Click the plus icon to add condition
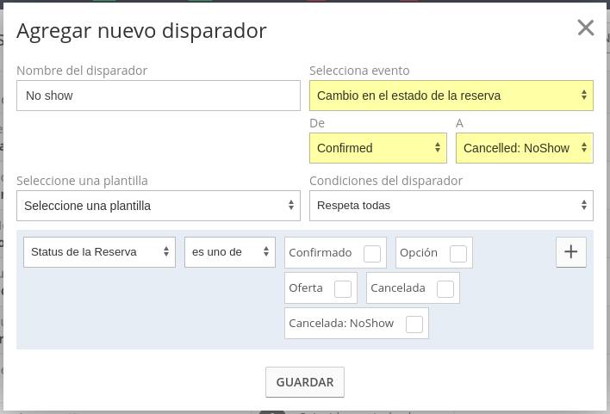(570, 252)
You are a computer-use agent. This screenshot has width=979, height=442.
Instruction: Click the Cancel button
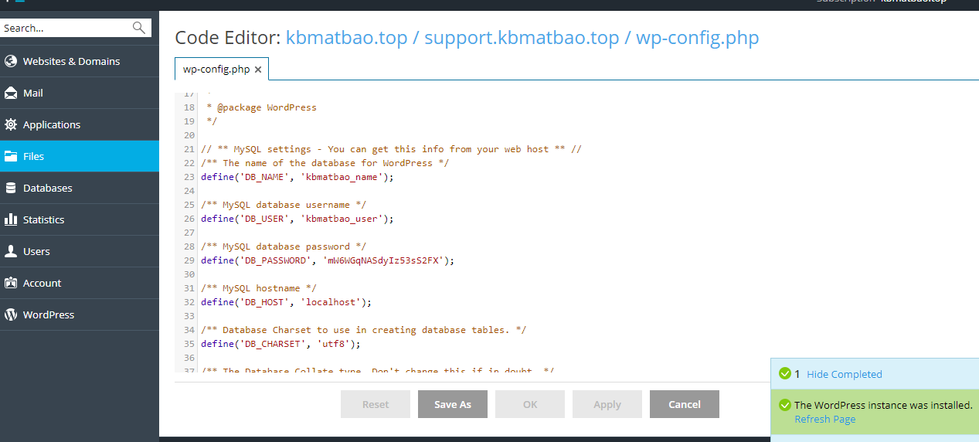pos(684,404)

+-------+

Assigned task | What is needed is a verbatim transcription of the records, minus the pictures.

Answer for this exercise |
Click the plus icon to add condition
(570, 252)
You are a computer-use agent. This screenshot has width=979, height=442.
Instruction: Click the Cancel button
pos(684,404)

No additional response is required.